Paired helical filaments (PHFs) of tau protein are a pathological hallmark of several neurodegenerative disorders including Alzheimer’s disease (AD). We have developed a technique for sensitive detection of PHFs and faithful amplification of their distinct conformation. We show that when recombinant tau protein is incubated with PHFs isolated from humans with AD, the nucleation-associated lag phase is shortened. We find that as little as 100 pg of misfolded tau protein accelerates the conversion of recombinant tau into fibrils, and that misfolded tau may be detected by this method in both AD brain samples (N=3/3 positive, 0/3 negative) and AD cerebrospinal fluid samples (N=13/14 positive, 0/8 negative). Additionally, we found that the recombinant tau amyloid formed in the presence of AD PHFs shares many of the structural features of the AD brain-derived seed.

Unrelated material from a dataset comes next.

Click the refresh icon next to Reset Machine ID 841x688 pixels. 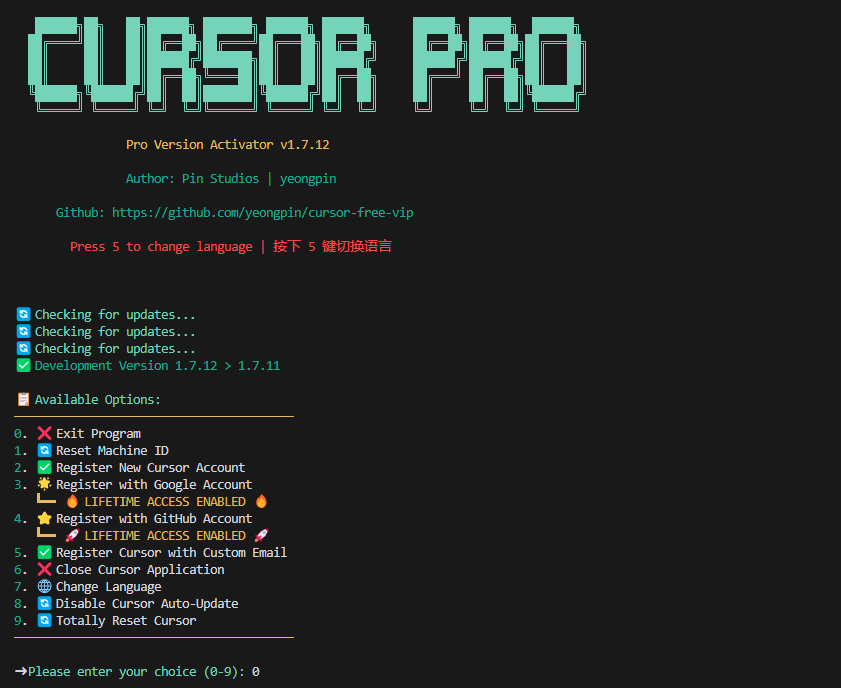point(44,451)
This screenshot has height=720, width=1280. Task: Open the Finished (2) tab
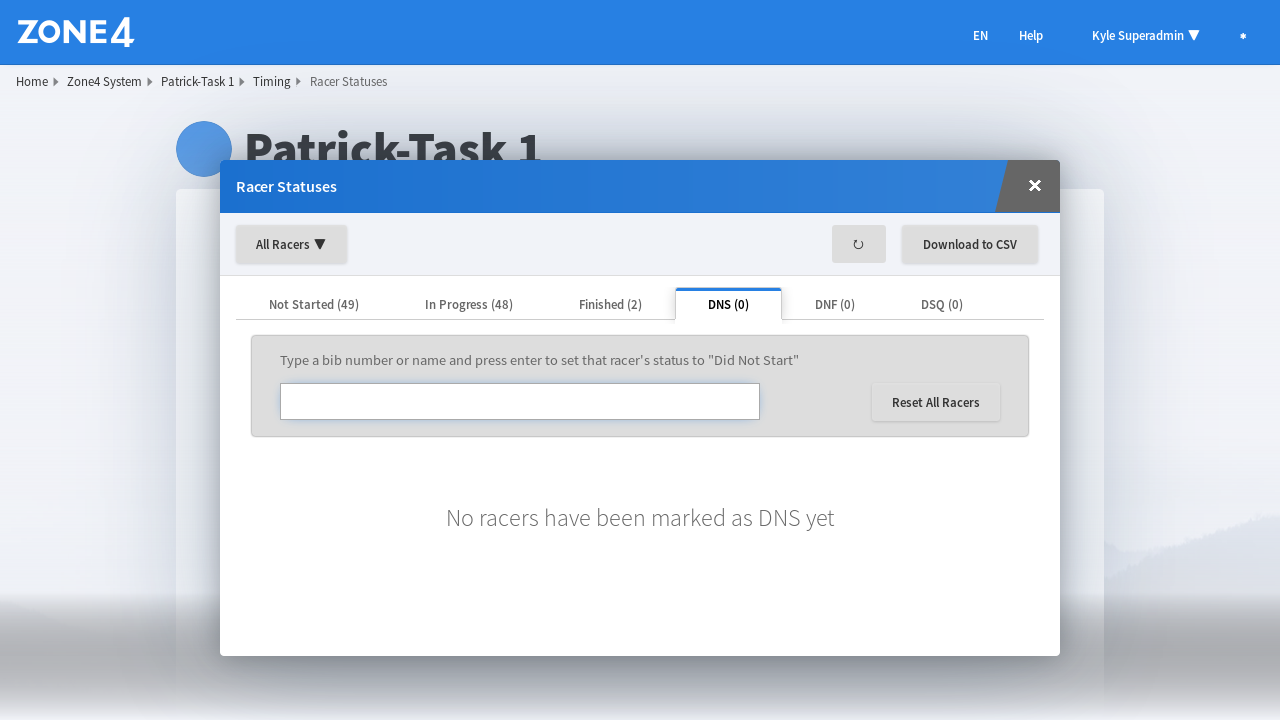pos(610,305)
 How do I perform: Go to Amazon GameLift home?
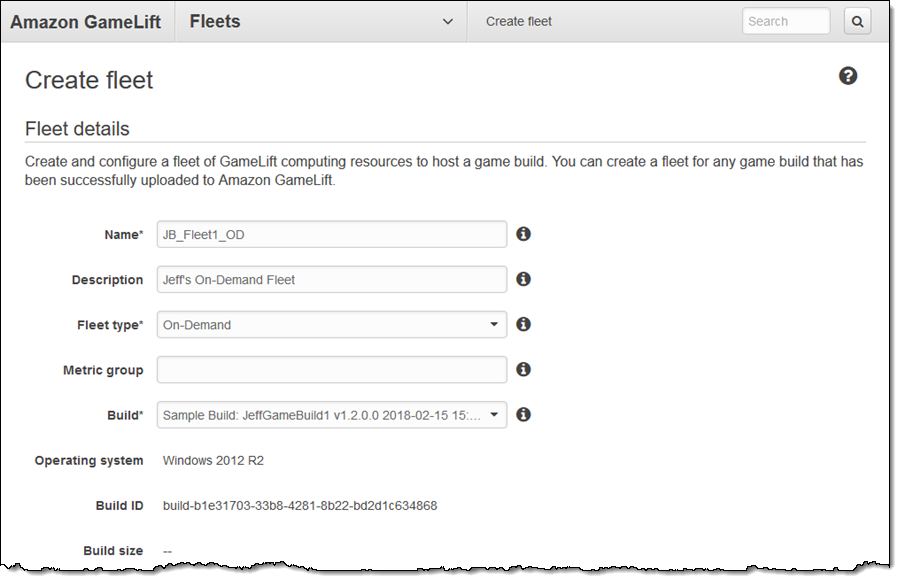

In comparison, tau amyloids formed with heparin as an inducing agent—a common biochemical model of tau misfolding—are structurally distinct from AD PHFs. Ultrastructural analysis by electron microscopy, circular dichroism, and GdnHCl denaturation showed that AD PHF seeded recombinant tau fibrils are similar in structure and stability to tau fibrils isolated from AD brain tissue, while heparin-induced recombinant tau fibrils have a significantly different morphology, secondary structure, and stability. Our results show that AD brain PHF seeds act as a conformational template for the formation of recombinant tau fibrils, while heparin induces a distinct recombinant tau fiber conformation. Such an in vitro biochemical model may be of improved utility for structural studies specific to different tauopathies and for drug screening approaches that use recombinant tau. The combined detection and structural analysis of misfolded tau by amyloid seeding also suggests possible new specific biomarkers for diagnosing and monitoring different tauopathies.